Simplify IP Utilization Monitoring in Subnets with Serverless Automation

I want to begin with saying that Amazon Q developer and AWS Infrastructure Composer helped me to design this solution in a matter of minutes.

Amazon Q: https://aws.amazon.com/q/ AWS Infrastructure Composer: https://aws.amazon.com/infrastructure-composer/

Problem:

Let's discuss the problem I'm attempting to tackle. IP exhaustion, which occurs when given subnets run out of IPs, is a problem that may arise if you are using Amazon EKS and your workload is growing.

Unless you have IPAM, AWS CloudWatch metrics do not support them at the time I am writing this blog. Monitoring your available IP addresses in subnets without the use of IPAM is what I'm attempting to accomplish here.

Solution:

AWS Services involved in this solution:

  • AWS Lambda

  • Event Bridge Scheduler

  • Amazon CloudWatch Metrics

  • Amazon CloudWatch Alarm

  • Amazon SNS

Lambda Function

I was able to create this in a matter of minutes with the help of Amazon Q Developer, however, I obviously needed to make a few little adjustments. This is very beneficial if you understand the basics and what you are doing. Instead of configuring AWS services blindly, I recommend everyone to better understand AWS services.

Full Python Script here:

import boto3
import os
from botocore.exceptions import ClientError

def lambda_handler(event, context):
    vpc_id = os.environ['VPC_ID']
    subnet_ids = os.environ['SUBNET_IDS'].split(',')
    namespace = os.environ['NAMESPACE']

    ec2 = boto3.client('ec2')
    cloudwatch = boto3.client('cloudwatch')

    try:
        response = ec2.describe_subnets(
            Filters=[
                {'Name': 'vpc-id', 'Values': [vpc_id]},
                {'Name': 'subnet-id', 'Values': subnet_ids}
            ]
        )

        for subnet in response['Subnets']:
            subnet_id = subnet['SubnetId']
            available_ip_count = subnet['AvailableIpAddressCount']
            cidr_block = subnet['CidrBlock']
            total_ip_count = 2 ** (32 - int(cidr_block.split('/')[1])) - 5  # Subtract 5 for reserved IPs

            subnet_name = subnet_id  # Default to subnet ID if no name tag
            for tag in subnet.get('Tags', []):
                if tag['Key'] == 'Name':
                    subnet_name = tag['Value']
                    break

            utilization_percentage = ((total_ip_count - available_ip_count) / total_ip_count) * 100

            # Send metrics to CloudWatch
            cloudwatch.put_metric_data(
                Namespace=namespace,
                MetricData=[
                    {
                        'MetricName': 'AvailableIPAddresses',
                        'Dimensions': [
                            {'Name': 'SubnetName', 'Value': subnet_name},
                            {'Name': 'SubnetId', 'Value': subnet_id}
                        ],
                        'Value': available_ip_count,
                        'Unit': 'Count'
                    },
                    {
                        'MetricName': 'IPUtilizationPercentage',
                        'Dimensions': [
                            {'Name': 'SubnetName', 'Value': subnet_name},
                            {'Name': 'SubnetId', 'Value': subnet_id}
                        ],
                        'Value': utilization_percentage,
                        'Unit': 'Percent'
                    }
                ]
            )

            print(f"Metrics sent for Subnet: {subnet_name} (ID: {subnet_id})")

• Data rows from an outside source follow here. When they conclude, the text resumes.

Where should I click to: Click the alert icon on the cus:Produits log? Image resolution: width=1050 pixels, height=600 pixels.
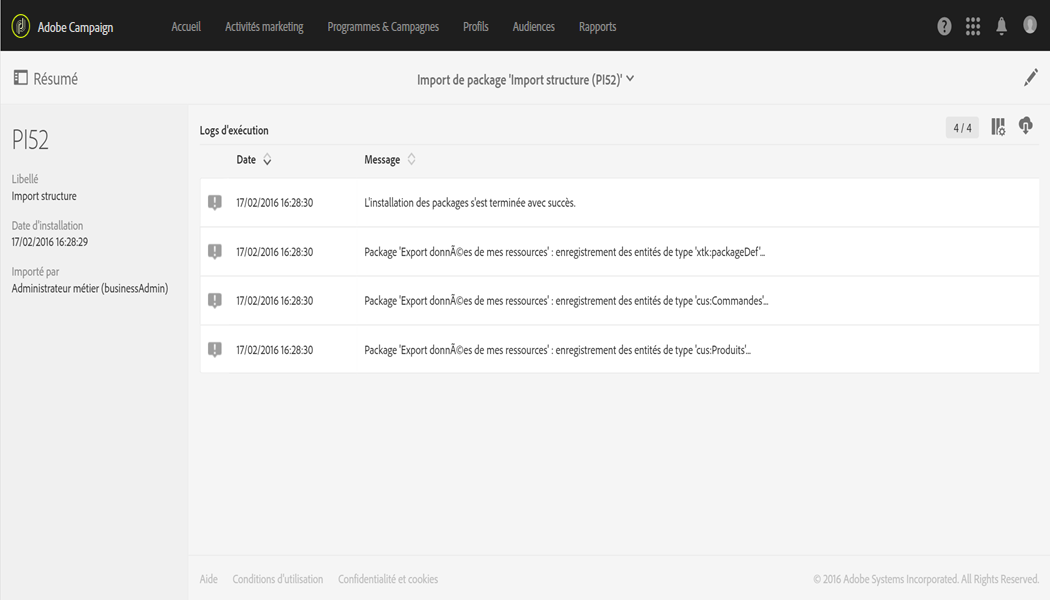214,350
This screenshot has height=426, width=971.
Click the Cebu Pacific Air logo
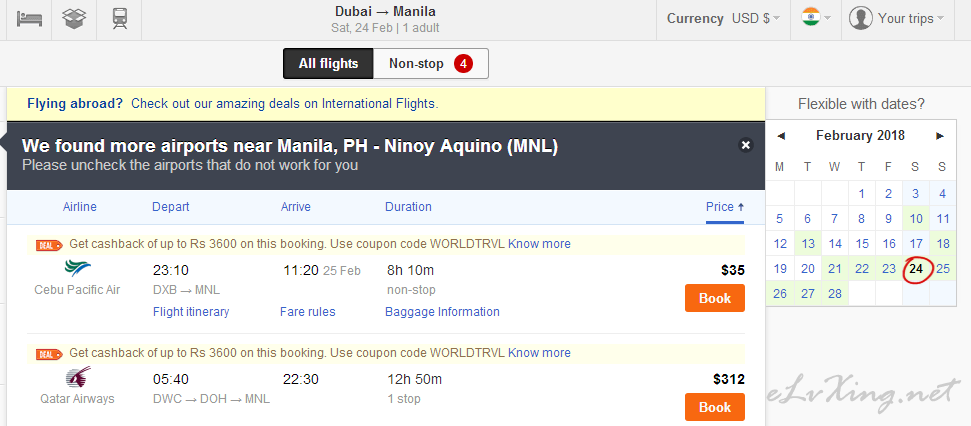(x=77, y=269)

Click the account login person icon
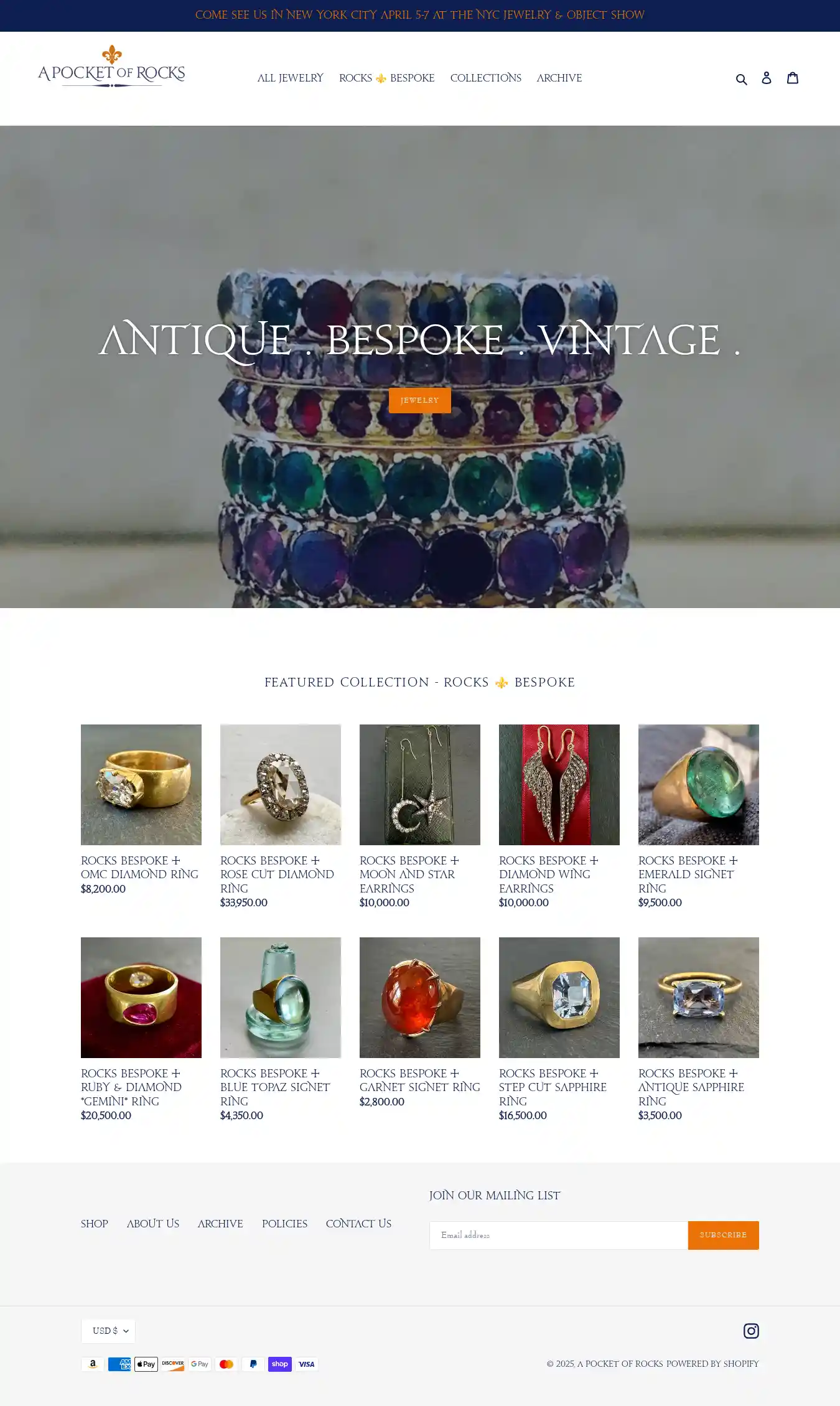767,78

    except ClientError as e:
        print(f"An error occurred: {e}")
        return {
            'statusCode': 500,
            'body': str(e)
        }

    return {
        'statusCode': 200,
        'body': 'Subnet monitoring completed'
    }

Get IP address utilization:

Send metrics to CloudWatch:

Use AWS Infrastructure Composer to design the infrastructure.

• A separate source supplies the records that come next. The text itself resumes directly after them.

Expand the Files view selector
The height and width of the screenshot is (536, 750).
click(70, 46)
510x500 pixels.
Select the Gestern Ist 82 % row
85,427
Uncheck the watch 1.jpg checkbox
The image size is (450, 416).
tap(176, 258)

This further enables you design your infrastructure visually, generate Infrastructure as Code and deploy it using AWS SAM (AWS Serverless Application Model) https://aws.amazon.com/serverless/sam/.

How to Deploy

Prerequisites

  • AWS CLI installed and configured with appropriate permissions

  • AWS Toolkit for Visual Studio Code installed and configured

  • AWS SAM CLI installed

Deployment Steps

Repository for entire code and instructions on how to deploy: https://github.com/awsfanboy/aws-subnet-ip-address-utilization-monitor

  • Modify the template.yaml file to adjust default parameter values or add/remove resources as needed. eg: VPC ID, Subnet Name, Subnet ID, CloudWatch Metric Namespace.

  • (Optional) Update the lambda_function.py file in the src directory.

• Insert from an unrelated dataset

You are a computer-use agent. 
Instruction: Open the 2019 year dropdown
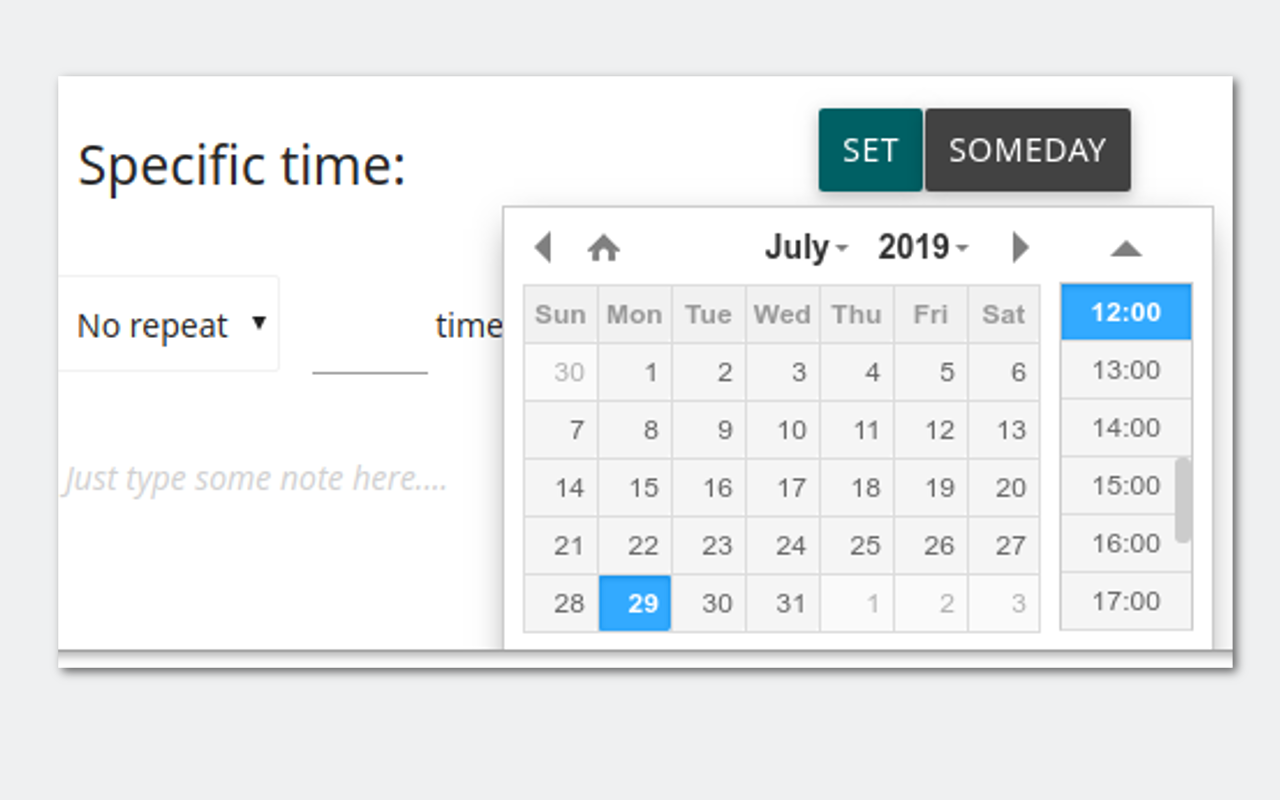tap(923, 247)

  • Build the SAM application: sam build

  • Deploy the SAM application: sam deploy --guided

  • This will start an interactive deployment process. You'll be prompted to provide values for the parameters defined in the template. You can accept the default values or provide your own.

  • During the deployment, you'll be asked to confirm the creation of IAM roles and the changes to be applied. Review and confirm these.

  • SAM will output the ARNs of the created Lambda function and SNS topic once the deployment is complete.

Parameters

    VpcId: The ID of the VPC to monitor
    SubnetIds: Comma-separated list of subnet IDs to monitor
    SubnetName1: Name of the first subnet
    SubnetName2: Name of the second subnet
    CWMetericNamespace: The CloudWatch metric namespace
    AlertEmail: Email address to receive alerts

Resources Created

  • Lambda function for monitoring subnets

  • EventBridge rule to trigger the Lambda function every minute

  • SNS topic for sending alerts

  • CloudWatch alarms for each monitored subnet

Customization

  • To monitor more than two subnets, duplicate the SubnetUtilizationAlarm resource in the template and adjust the SubnetIds parameter.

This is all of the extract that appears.